Exploring the potential of a national bus GPS archive for transport planning applications in England
Main Article Content
Abstract
Introduction & Background
Over the past decade, the United Kingdom (UK) has experienced a substantial decline in public transport services. Civil organisations and the media have reported significant issues with bus reliability, such as cancellations, delays, and long waiting times due to low service frequency. These problems are often quantified through traditional methods, such as surveys, which can be costly and provide data only at intervals.
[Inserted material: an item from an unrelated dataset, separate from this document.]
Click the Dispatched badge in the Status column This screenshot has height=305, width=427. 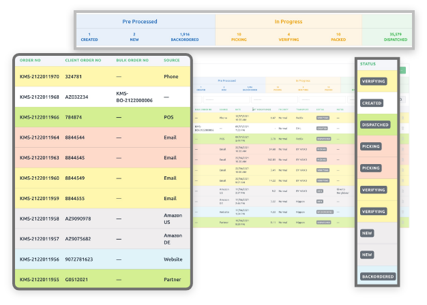[x=375, y=125]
In contrast, automatically collected data, such as that generated by real-time bus GPS tracking systems, offers an opportunity to gain deeper insights thanks to its more frequent and widespread coverage.
Objectives & Approach
Given the recognised need to support and enhance public transport in the UK, maximising the use of such digital footprint data could provide evidence for informed decision-making. However, archiving and understanding its quality for analytical purposes, as well as developing methods to harness its full potential, remain limited.
Relevance to Digital Footprints
This study explores a large-scale longitudinal record archive constructed from real-time bus location data for a representative day each week between October 2023 and April 2025 across all regions of England and Wales. The original data is sourced from the Bus Open Data Service, funded by the Department for Transport (DfT). The archive tracks over 25,000 buses, constituting the vast majority of the fleet in the area of study, and the archive amounts to an estimate of 1 billion records. The aim is to explore the spatial-temporal depth of the dataset and assess its quality.
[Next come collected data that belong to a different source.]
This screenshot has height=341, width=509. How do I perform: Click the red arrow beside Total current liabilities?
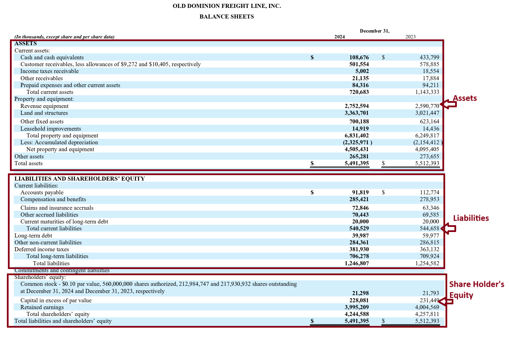click(x=448, y=228)
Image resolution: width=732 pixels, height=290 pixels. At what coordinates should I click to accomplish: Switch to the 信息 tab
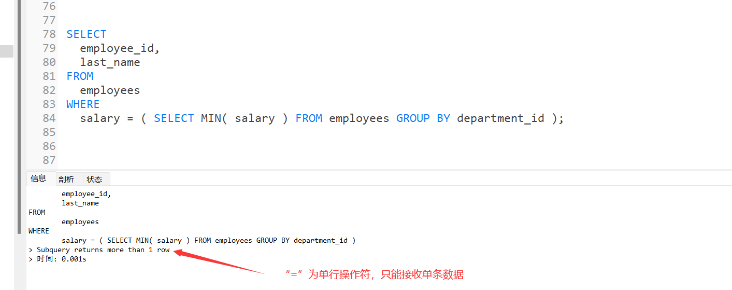click(x=39, y=179)
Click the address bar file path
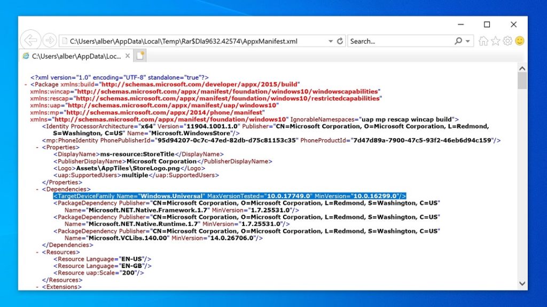 [184, 41]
The methods draw on geographical information system (GIS) and large-scale processing tools and techniques to develop representative speed measures and kilometres operated per inhabitant at various geographic scales for various times of the day nationally. This processing harness ‘duckdb’ local database system in combination with spatial ‘Uber H3’ indexing, which streamlines the process. The method also compares the observed number of services at each hour of the day with the planned services as a base line for a small area in Manchester over the total period of study.
Conclusions & Implications
The results prove value of GPS transport data as an input for empirical research for the public good, such as addressing questions related to employment, health, and education outcomes from a quasi-experimental perspective. Challenges included the processing and storage of large data volumes and the need to align bus trajectories with the road network from GPS points.
These findings are relevant for both the field of transport planning and policy. The findings build on prior transport planning research by refining and expanding methods to generate value from digital footprint data originally produced for operational purposes, applying it to address challenges in transport studies. In terms of policy, the insights from this study could pave the way for organisations to adopt cost-effective tools, aiding in the evaluation of interventions under the proposed public-ownership model envisioned by the central UK government.